Provided records Start Marker

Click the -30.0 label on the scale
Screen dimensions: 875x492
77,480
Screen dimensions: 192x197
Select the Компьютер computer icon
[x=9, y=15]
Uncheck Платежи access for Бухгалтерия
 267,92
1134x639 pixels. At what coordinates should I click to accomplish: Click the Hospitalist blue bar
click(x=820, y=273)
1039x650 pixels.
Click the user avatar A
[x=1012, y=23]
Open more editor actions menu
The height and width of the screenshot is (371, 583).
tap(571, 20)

Provided records End Marker
Provided records Start Marker

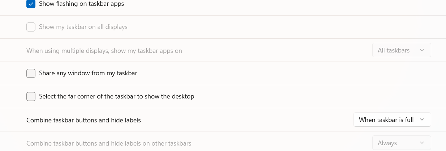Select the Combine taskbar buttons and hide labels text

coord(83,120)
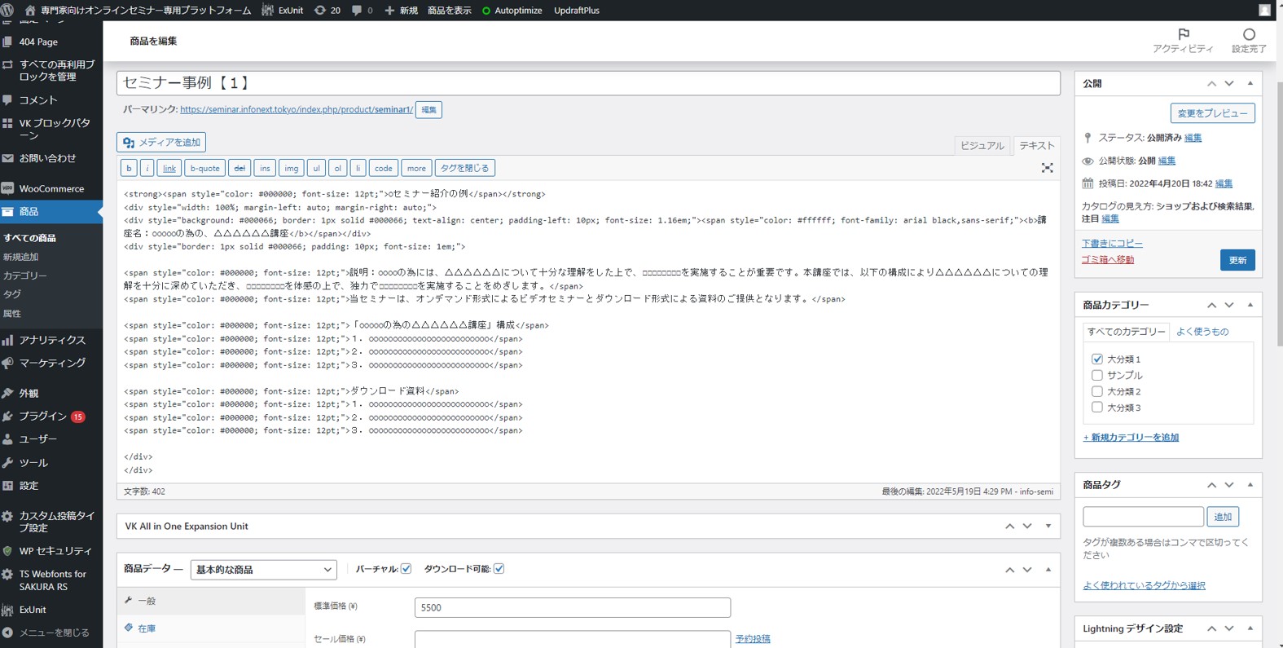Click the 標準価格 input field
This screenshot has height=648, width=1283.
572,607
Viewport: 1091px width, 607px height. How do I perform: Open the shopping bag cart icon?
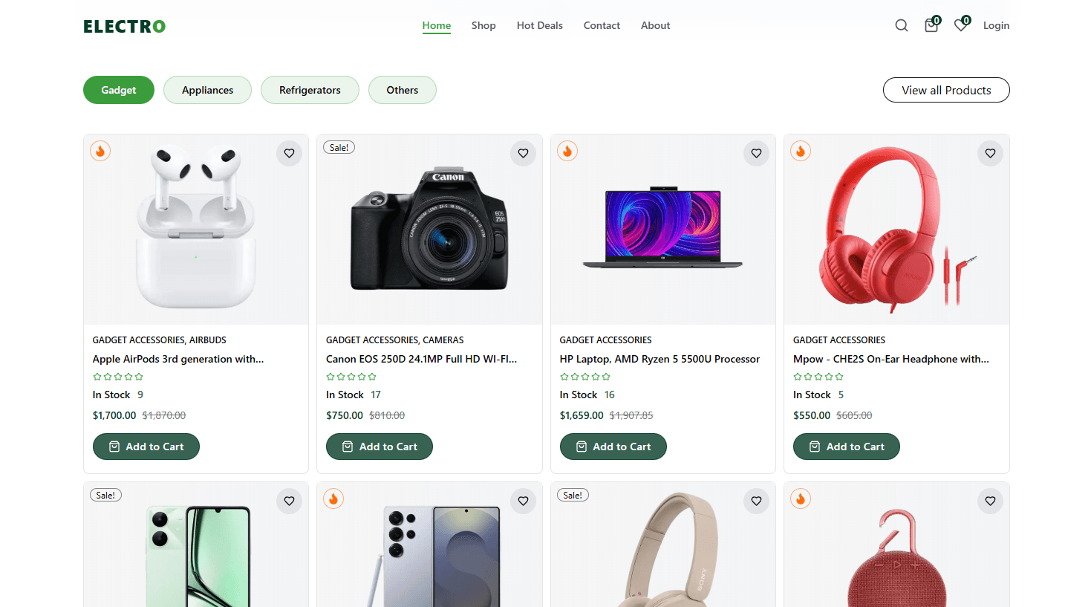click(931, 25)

Provided records End Marker
Provided records Start Marker

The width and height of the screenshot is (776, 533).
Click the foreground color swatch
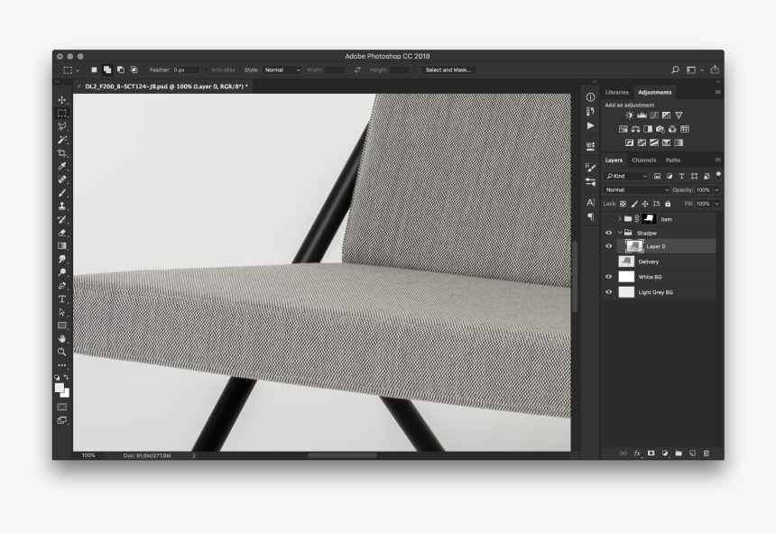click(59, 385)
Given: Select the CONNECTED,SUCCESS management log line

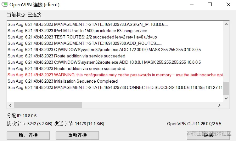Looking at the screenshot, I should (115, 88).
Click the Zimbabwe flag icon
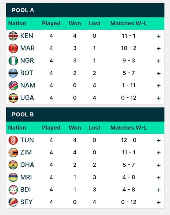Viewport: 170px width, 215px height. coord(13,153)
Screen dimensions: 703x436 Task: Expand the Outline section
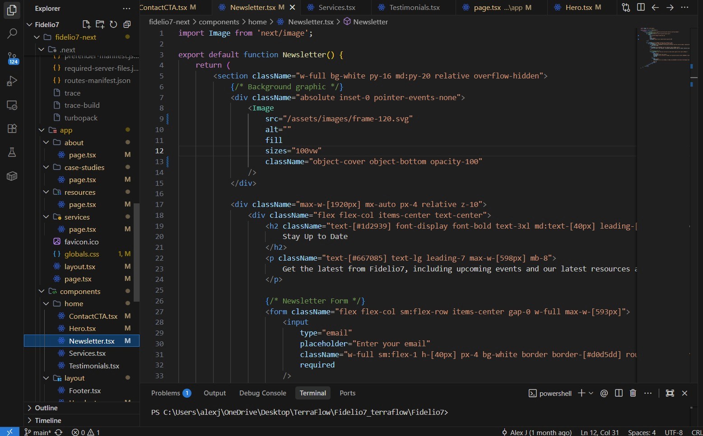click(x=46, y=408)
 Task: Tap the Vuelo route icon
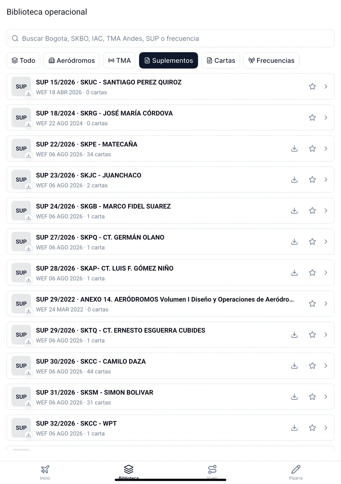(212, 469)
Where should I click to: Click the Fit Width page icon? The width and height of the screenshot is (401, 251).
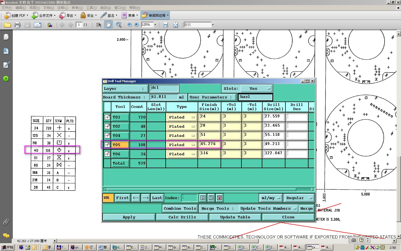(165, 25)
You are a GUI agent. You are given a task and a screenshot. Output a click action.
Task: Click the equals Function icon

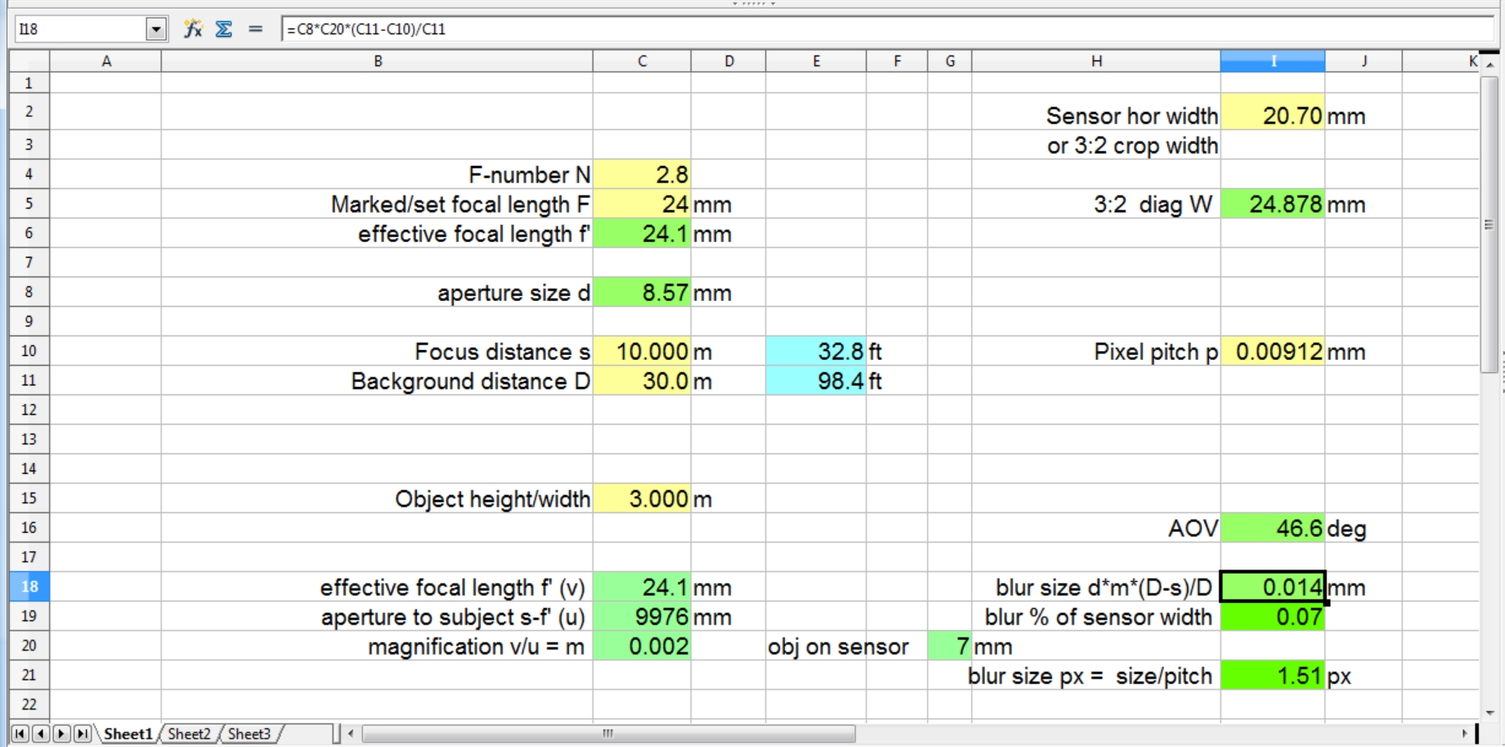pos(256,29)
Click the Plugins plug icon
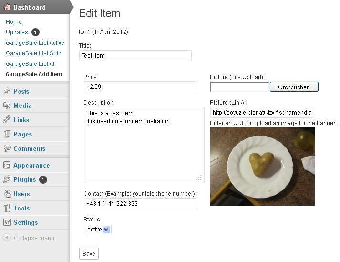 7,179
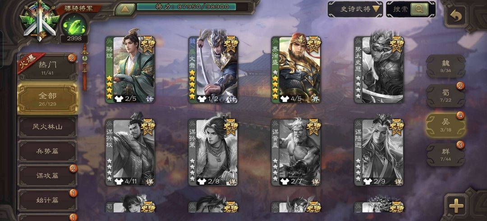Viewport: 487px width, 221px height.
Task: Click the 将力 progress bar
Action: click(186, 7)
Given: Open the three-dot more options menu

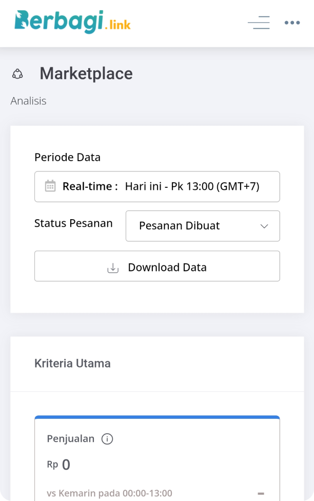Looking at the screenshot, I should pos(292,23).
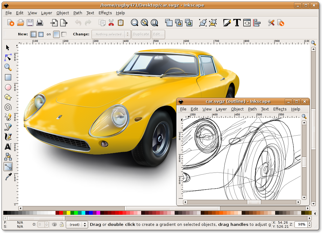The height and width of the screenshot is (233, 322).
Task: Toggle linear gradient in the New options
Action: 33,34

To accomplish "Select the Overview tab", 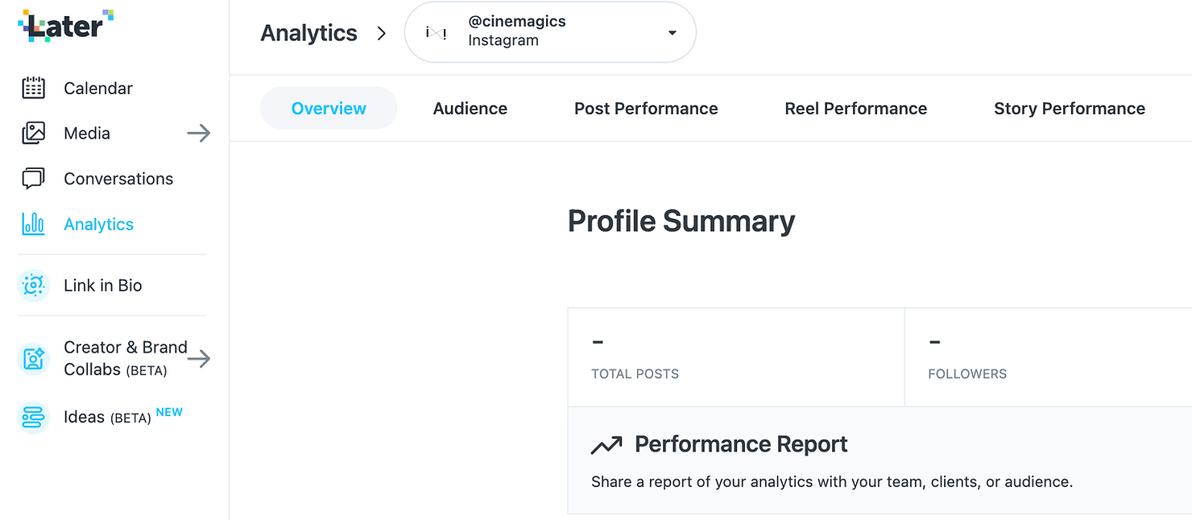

Provided records End Marker

Task objective: All that is wanted is an exact copy of the lines above from the one with "Uncheck Платежи access for Бухгалтерия" through the one with "Open more editor actions menu", with both ends included.

Written solution:
Uncheck Платежи access for Бухгалтерия
 267,92
1134x639 pixels. At what coordinates should I click to accomplish: Click the Hospitalist blue bar
click(x=820, y=273)
1039x650 pixels.
Click the user avatar A
[x=1012, y=23]
Open more editor actions menu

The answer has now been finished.